There is no established connection between the two. People suffering from gum diseases generally don’t go on to develop a malignant tumor. However, several studies have unearthed the connection between teeth loss and the prevalence of cancerous tumor. But these studies have failed to establish any physiological connection between these two conditions.

There is a research paper that has somewhat tried to explain the correlation between gum diseases and tumors. Treponema denticola is bacteria found on swollen gums and other diseased parts of the oral cavity. According to the paper, the same bacteria are also found in some gastrointestinal tumors. The study, however, doesn’t discuss the role of this bacterium in the development of the tumor.

More research is needed to be conducted in order to understand the correlation between gum diseases and cancerous tumors.

Gum Diseases and Respiratory Issues

The development of respiratory issues is the least surprising among all the detrimental effects of gum diseases. It makes sense that unhealthy gums can also cause respiratory issues since both the oral cavity and lungs have the same access point i.e. the mouth. A research paper published just last month indicates that people with chronic gum issues are more likely to experience deteriorated respiratory functions.

The more direct connection between oral diseases and respiratory health is of course inflammation. The inflammation spreading out from the oral cavity can swell the bronchial tubes. This can result in the contraction of their diameters and the subsequent restriction of air flow. Besides cell-to-cell inflammation spread, the inhalation of bacteria-laden air from the oral cavity into the lungs can also cause infections and direct inflammation.

Scientists have also talked about the possibility that periodontal diseases can also lead to the onset of lung cancer. They theorize that enzymes produced due to bacterial action in the oral cavity can eventually end up in the lungs where they can promote the growth of pathogens. The presence of pathogens among respiratory tissues can change cell behavior into malignant nature.
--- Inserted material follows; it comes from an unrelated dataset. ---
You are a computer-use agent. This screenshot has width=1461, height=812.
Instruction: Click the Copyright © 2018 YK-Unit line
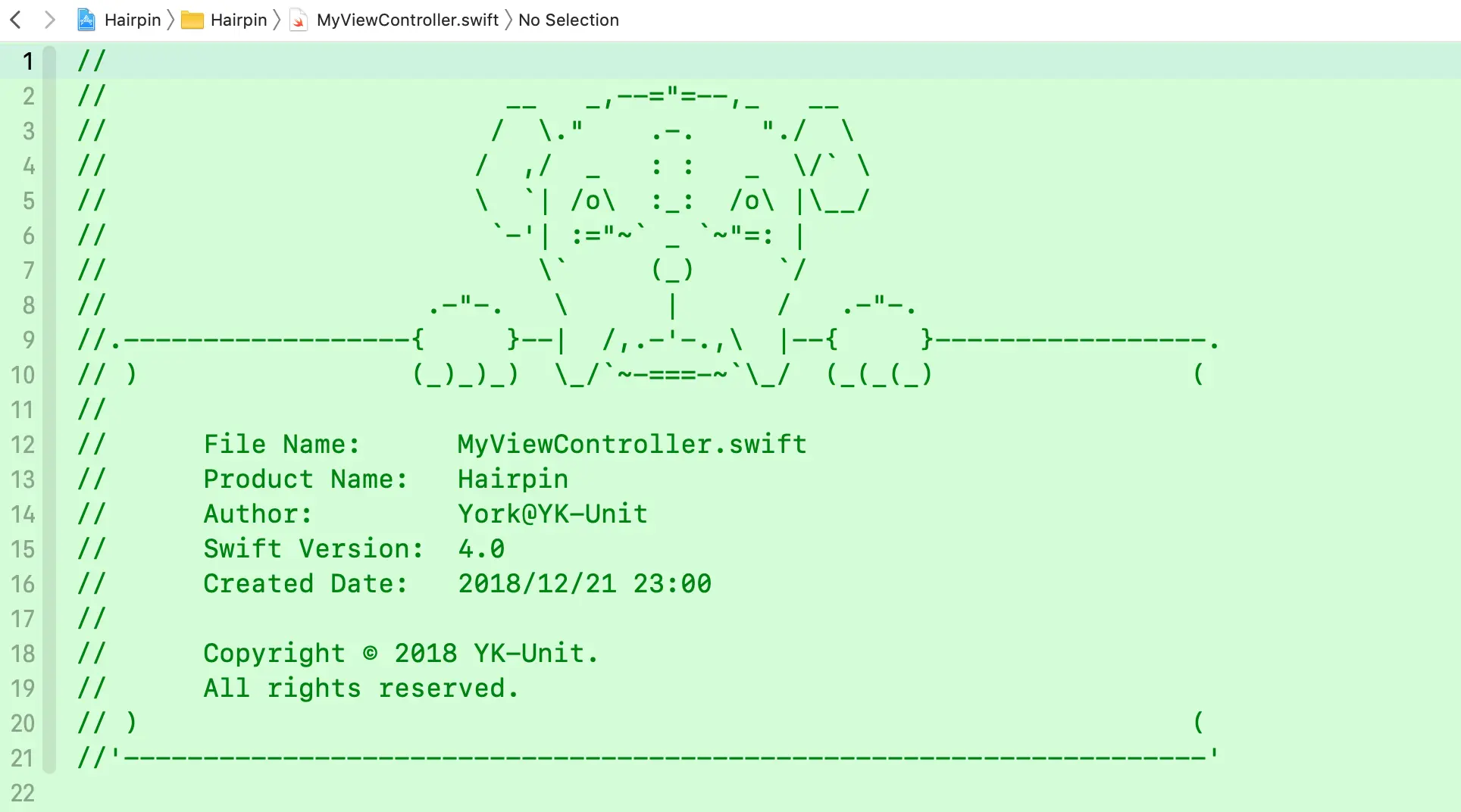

How to Maintain a Healthy Mouth

Woman brushing her teeth
Preventing gum disease starts with good dental health

It is clear that periodontal diseases can have far-reaching implications. By establishing good dental hygiene and dietary management, you can significantly decrease the likelihood of gum disease and subsequent serious issues discussed above.


Here are some of the most important ways to keep your gums happy:

    • Using a powered brush is better than using a standard brush.
    • Floss daily and don’t forget to brush your teeth before going to bed.A
    • Always do post-meal gargles, particularly after consuming extra sugary and starchy substances

It is also important to go for a dental checkup even when you are not suffering from any apparent periodontal issue. A good dental cleaning is better than anything you can do on your own and is highly recommended. In addition, the dentist will be able to find any detrimental factors in your mouth that need attention.